(Ed. Note: Aaron is a sworn LEO and SWAT cop in another state. He frequently comments here at TBF and is an editor at BlueSheepdog.com. The following was originally sent as a comment to my article Long Range Police Marksmanship, but I felt it should stand alone as a post. Welcome Aaron!)
The mindset that the pistol cannot be used beyond 25 yards permeates the law enforcement community, and is a dangerous and ignorant concept. It is true that a pistol is often not as easy to maintain accuracy at longer shots because of the lack of a solid supporting position, but it doesn’t mean that they cannot be effective, as your two fine examples clearly show.
Here is another classic example from my personal experience: My multi-agency drug task force investigated an anonymous tip about a large meth lab, and wanted fugitive. There was no history to this residence and only limited information on a possible suspect, so we conducted a knock-and-talk. Nobody answered and it was believed nobody was home. Two detectives went for a search warrant based upon stolen vehicles located around the house.
The suspect, who had remained hidden and quiet inside his locked house for nearly two hours, attempted to escape outside the back door not knowing that detectives were about 30 yards away. With the suspect shooting a 9mm Glock with 33-round magazine, the exchange of gunfire was fast and furious. Having prepared for just this occasion, the suspect jumped back inside the back door, and triggered the firing mechanism on the stolen claymore mine that was aimed at his meth lab.

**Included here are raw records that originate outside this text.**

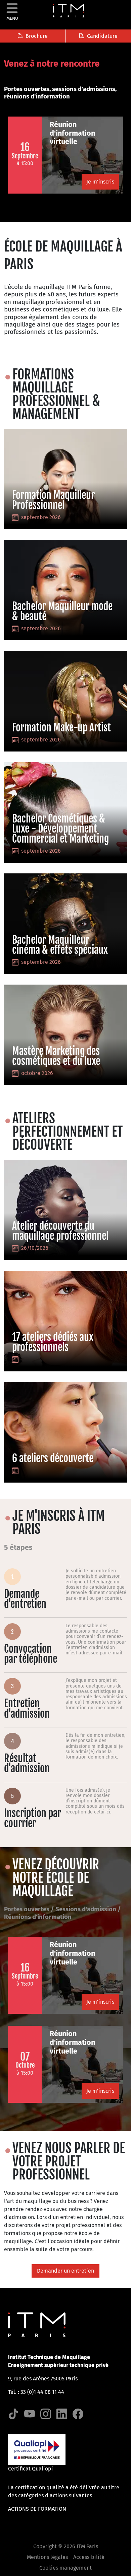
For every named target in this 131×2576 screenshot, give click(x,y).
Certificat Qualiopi (30, 2468)
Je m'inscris (100, 181)
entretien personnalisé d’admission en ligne (93, 1576)
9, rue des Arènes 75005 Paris (43, 2378)
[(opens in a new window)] (13, 2414)
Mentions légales (47, 2557)
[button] (32, 36)
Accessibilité (88, 2557)
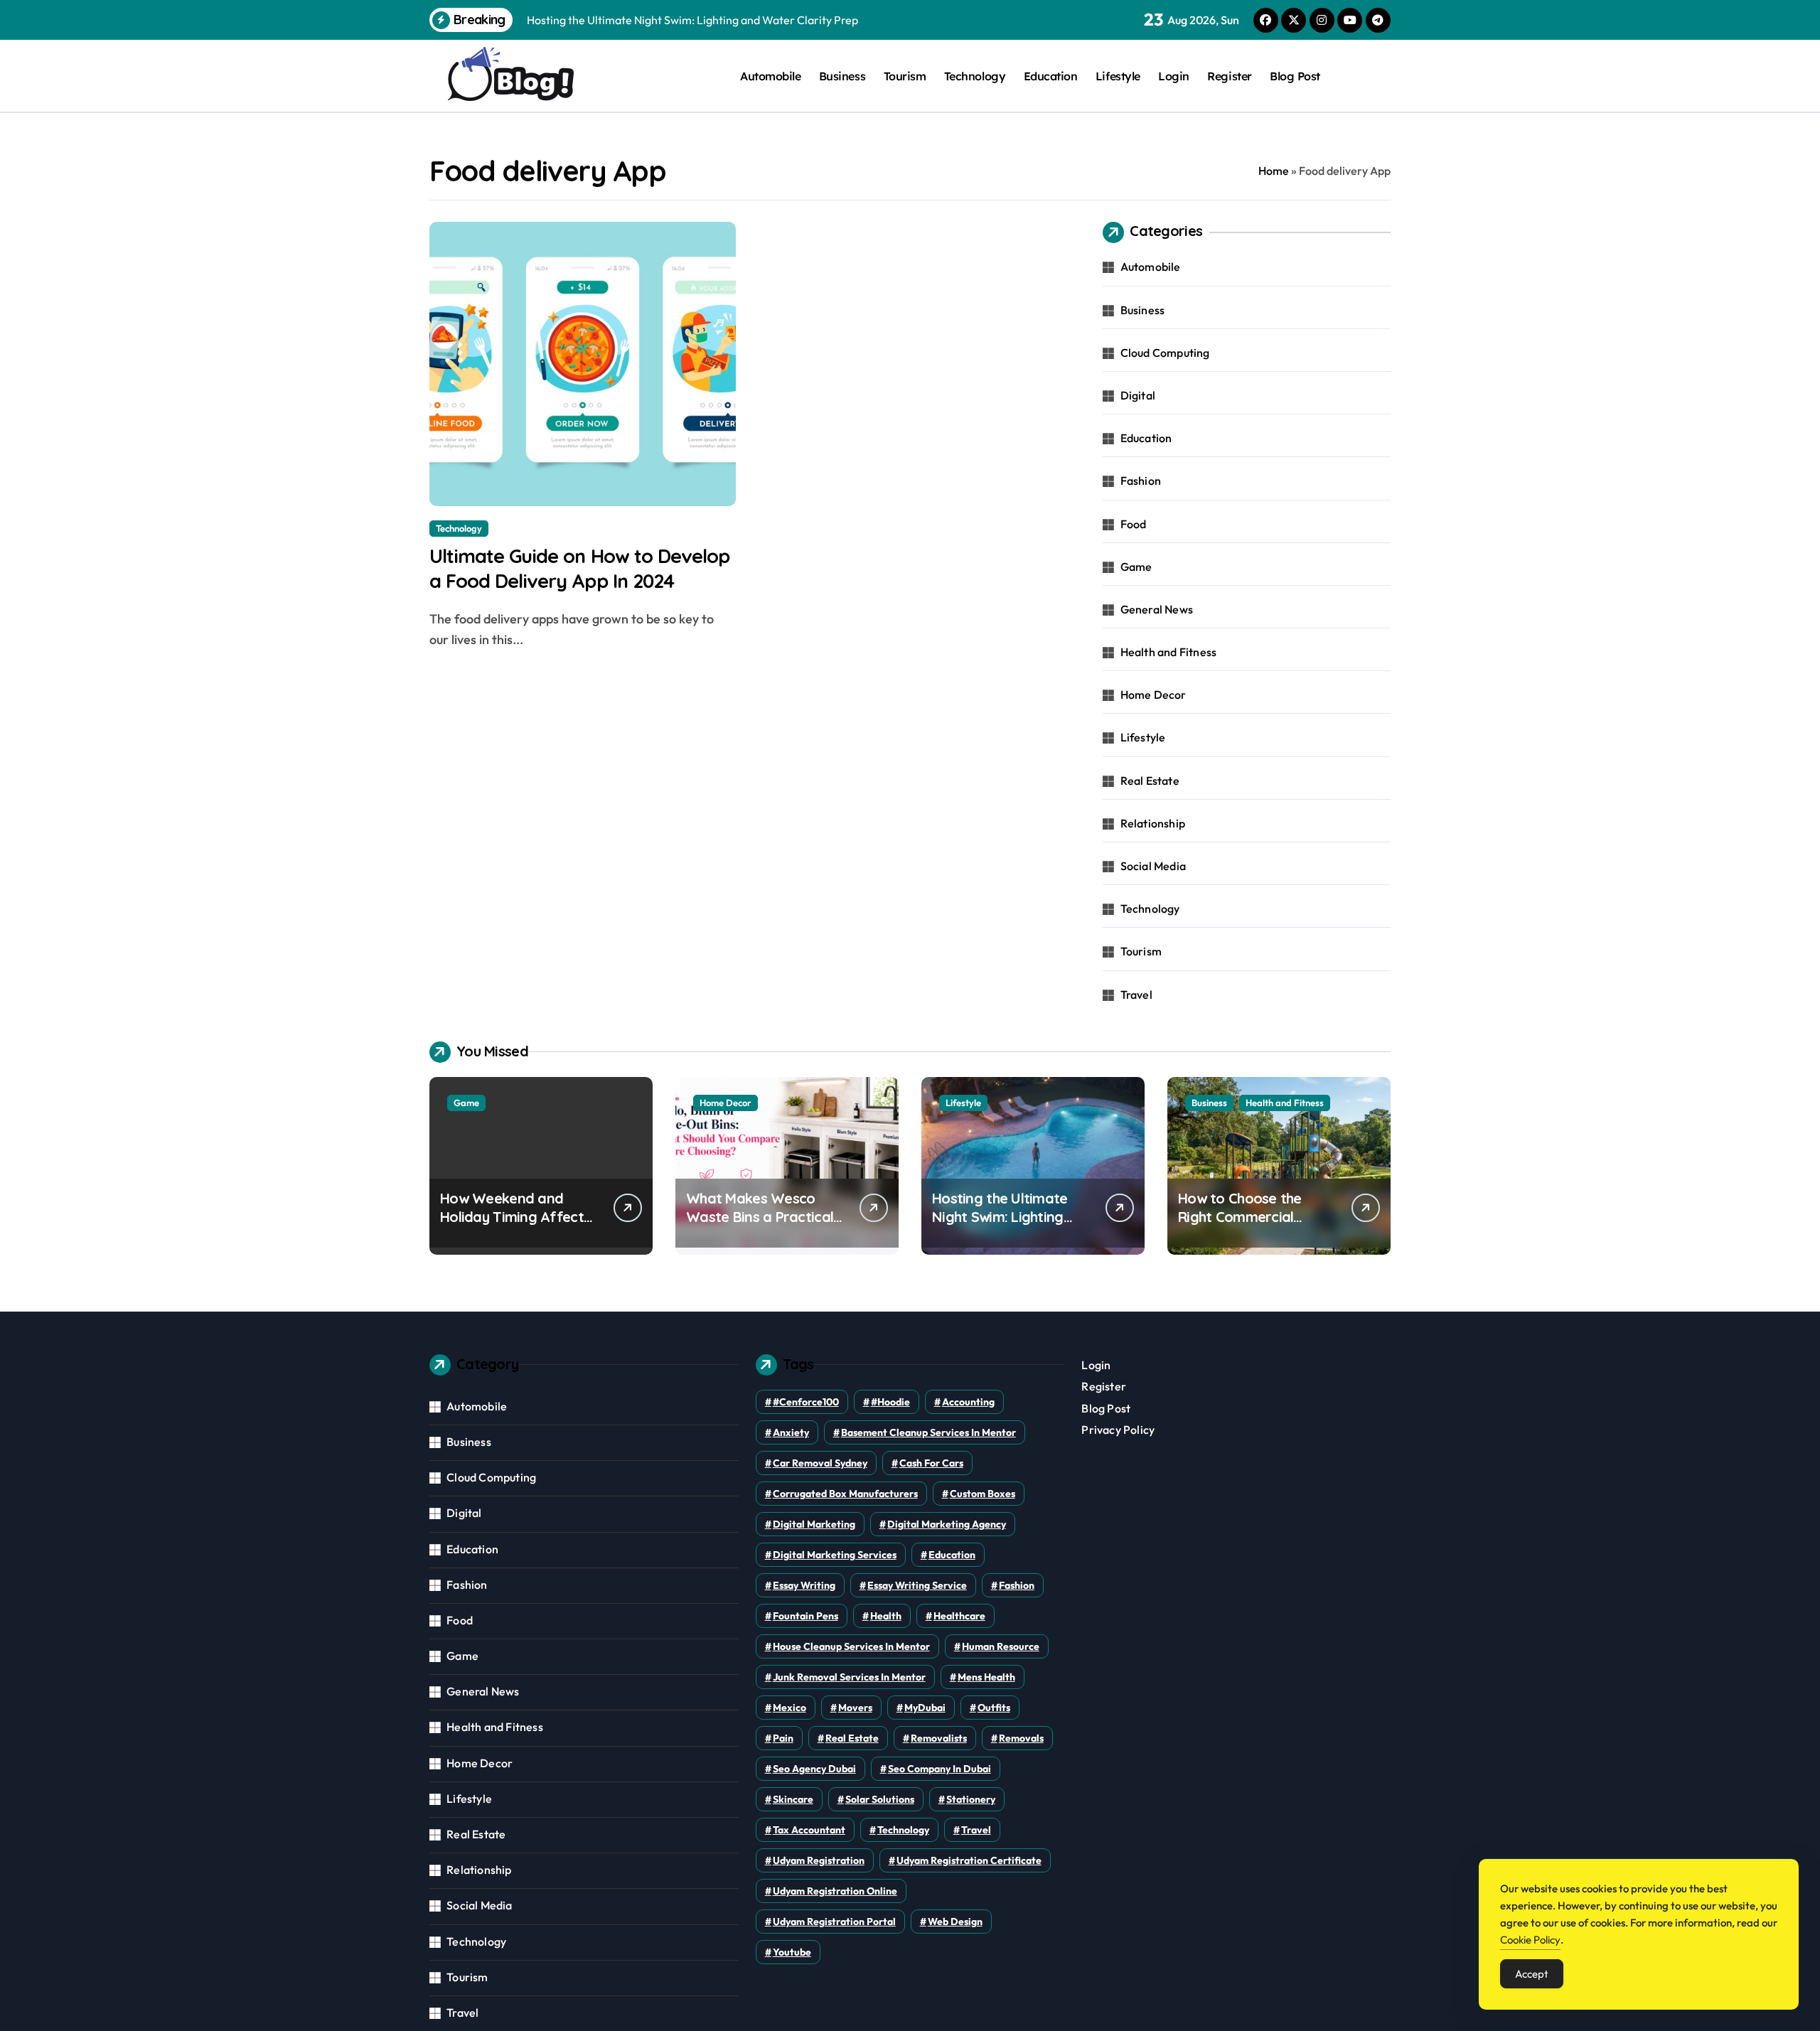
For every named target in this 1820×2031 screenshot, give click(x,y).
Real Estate (1149, 780)
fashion (1016, 1585)
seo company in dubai (939, 1768)
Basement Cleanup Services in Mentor (928, 1432)
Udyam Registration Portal (834, 1921)
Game (1136, 566)
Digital (1137, 395)
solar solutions (879, 1799)
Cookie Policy (1530, 1939)
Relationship (1152, 823)
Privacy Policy (1118, 1429)
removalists (939, 1738)
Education (1051, 76)
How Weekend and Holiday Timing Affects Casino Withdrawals (515, 1216)
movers (855, 1707)
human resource (1000, 1646)
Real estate (852, 1738)
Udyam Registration (818, 1860)
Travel (1136, 994)
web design (955, 1921)
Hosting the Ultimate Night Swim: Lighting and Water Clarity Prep (1007, 1216)
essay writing (804, 1585)
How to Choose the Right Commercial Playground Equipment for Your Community (1251, 1226)
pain (783, 1738)
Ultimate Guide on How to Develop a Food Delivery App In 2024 (579, 568)
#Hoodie (890, 1401)
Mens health (986, 1677)
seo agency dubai (814, 1768)
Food (1133, 524)
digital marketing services (834, 1554)
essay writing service (917, 1585)
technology (903, 1829)
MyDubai (925, 1707)
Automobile (770, 76)
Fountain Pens (805, 1615)
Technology (974, 76)
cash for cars (931, 1463)
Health (885, 1615)
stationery (970, 1799)
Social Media (1153, 866)
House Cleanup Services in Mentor (851, 1646)
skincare (793, 1799)
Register (1229, 76)
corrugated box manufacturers (845, 1493)
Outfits (994, 1707)
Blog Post (1295, 76)
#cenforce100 (806, 1401)
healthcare (959, 1615)
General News (1156, 609)
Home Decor (1153, 694)
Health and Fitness (1168, 652)
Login (1173, 76)
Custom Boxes (982, 1493)
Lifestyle (1118, 76)
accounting (968, 1401)
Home (1273, 171)
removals (1021, 1738)
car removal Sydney (820, 1463)
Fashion (1140, 480)
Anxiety (791, 1432)
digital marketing (814, 1524)
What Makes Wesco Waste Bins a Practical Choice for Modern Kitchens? (759, 1226)
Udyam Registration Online (835, 1891)
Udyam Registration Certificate (969, 1860)
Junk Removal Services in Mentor (849, 1677)
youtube (792, 1952)
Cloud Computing (1165, 352)
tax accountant (809, 1829)
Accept (1531, 1974)
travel (976, 1829)
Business (842, 76)
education (951, 1554)
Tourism (905, 76)
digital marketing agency (946, 1524)
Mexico (789, 1707)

This was a major lab taking up an entire 2-car garage, complete with a 72L flask and 55-gallon drums of chemicals. The resultant explosion blew him out into the backyard in what my partner described as a “cheetah flip” and instantaneously engulfed the garage in large flames. After more gunfire, the suspect fled into a field where he had staged a Jeep Wrangler. We had checked this vehicle finding two flat tires, dry rot on the seats, leaves and debris in the interior, and no doors.
As the suspect fled, two detectives continued to engage the suspect with pistol fire. One was firing a Glock 22 (.40) and the other a 1911 (.45). From their final firing position to the Jeep it was around 125 yards. One knelt, and one remained standing. Each took time to aim and squeeze off shots in a slower and methodical approach than the closer initial shootout.
Of course the Jeep fired right up. The suspect used pre-cut paths through a forested area to temporarily escape before crashing shortly after coming out of the woods and being immediately pursued by responding officers.
An inspection of the Jeep showed 5 hits out of about 13 rounds fired at the last position. One hit the frame below the driver’s seat, another just behind the open driver’s door, and another went through the open driver’s door, striking the windshield from the inside.
Learn the fundamentals, and you can make good shots at distance with a pistol.